[EXERCISE DESCRIPTION]
After locating the line that contains "Task: Open chat settings via the gear icon" in the records below, write out exactly that line and each line after it through the one that contains "Screen dimensions: 1080x1920", and nothing else.

(Saved entries)
◇ ◇ ◇ ◇ ◇

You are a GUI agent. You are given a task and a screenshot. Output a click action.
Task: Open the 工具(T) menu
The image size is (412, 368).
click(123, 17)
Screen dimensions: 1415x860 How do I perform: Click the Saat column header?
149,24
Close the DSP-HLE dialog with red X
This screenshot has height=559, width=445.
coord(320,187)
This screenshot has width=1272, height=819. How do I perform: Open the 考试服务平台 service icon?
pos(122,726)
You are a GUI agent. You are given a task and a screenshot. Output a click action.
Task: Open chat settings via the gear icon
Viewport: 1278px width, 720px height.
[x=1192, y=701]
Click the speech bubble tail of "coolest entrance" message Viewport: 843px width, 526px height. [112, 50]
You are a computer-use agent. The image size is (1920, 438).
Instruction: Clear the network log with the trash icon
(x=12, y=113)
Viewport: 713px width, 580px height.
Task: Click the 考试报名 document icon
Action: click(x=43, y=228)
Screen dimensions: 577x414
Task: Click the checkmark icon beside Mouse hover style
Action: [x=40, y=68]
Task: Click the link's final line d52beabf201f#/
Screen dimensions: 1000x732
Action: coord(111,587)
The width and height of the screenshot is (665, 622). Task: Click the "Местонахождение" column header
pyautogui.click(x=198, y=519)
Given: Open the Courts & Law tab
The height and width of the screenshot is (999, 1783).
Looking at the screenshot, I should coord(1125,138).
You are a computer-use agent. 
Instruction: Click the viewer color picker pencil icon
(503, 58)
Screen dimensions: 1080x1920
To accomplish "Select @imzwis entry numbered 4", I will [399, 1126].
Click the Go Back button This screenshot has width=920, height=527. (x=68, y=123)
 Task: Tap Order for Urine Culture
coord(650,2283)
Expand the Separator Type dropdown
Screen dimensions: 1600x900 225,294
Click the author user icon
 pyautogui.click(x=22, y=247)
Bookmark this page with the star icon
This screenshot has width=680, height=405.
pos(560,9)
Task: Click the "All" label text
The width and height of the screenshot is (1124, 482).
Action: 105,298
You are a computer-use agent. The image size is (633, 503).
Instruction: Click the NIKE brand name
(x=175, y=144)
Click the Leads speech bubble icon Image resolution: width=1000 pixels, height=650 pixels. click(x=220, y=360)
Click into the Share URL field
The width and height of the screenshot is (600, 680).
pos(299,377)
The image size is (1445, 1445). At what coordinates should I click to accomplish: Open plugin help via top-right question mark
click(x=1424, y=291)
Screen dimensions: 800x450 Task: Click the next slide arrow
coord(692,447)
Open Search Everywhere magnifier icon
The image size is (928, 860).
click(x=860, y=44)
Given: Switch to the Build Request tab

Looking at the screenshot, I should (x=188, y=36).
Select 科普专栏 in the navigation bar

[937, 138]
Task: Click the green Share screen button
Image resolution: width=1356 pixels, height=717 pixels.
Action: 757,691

◇ ◇ ◇ ◇ ◇

[RESPONSE TO THE EXERCISE]
Task: Open chat settings via the gear icon
Viewport: 1278px width, 720px height.
[x=1192, y=701]
Click the speech bubble tail of "coolest entrance" message Viewport: 843px width, 526px height. [112, 50]
You are a computer-use agent. The image size is (1920, 438).
Instruction: Clear the network log with the trash icon
(x=12, y=113)
Viewport: 713px width, 580px height.
Task: Click the 考试报名 document icon
Action: click(x=43, y=228)
Screen dimensions: 577x414
Task: Click the checkmark icon beside Mouse hover style
Action: [x=40, y=68]
Task: Click the link's final line d52beabf201f#/
Screen dimensions: 1000x732
Action: coord(111,587)
The width and height of the screenshot is (665, 622). Task: Click the "Местонахождение" column header
pyautogui.click(x=198, y=519)
Given: Open the Courts & Law tab
The height and width of the screenshot is (999, 1783).
Looking at the screenshot, I should coord(1125,138).
You are a computer-use agent. 
Instruction: Click the viewer color picker pencil icon
(503, 58)
Screen dimensions: 1080x1920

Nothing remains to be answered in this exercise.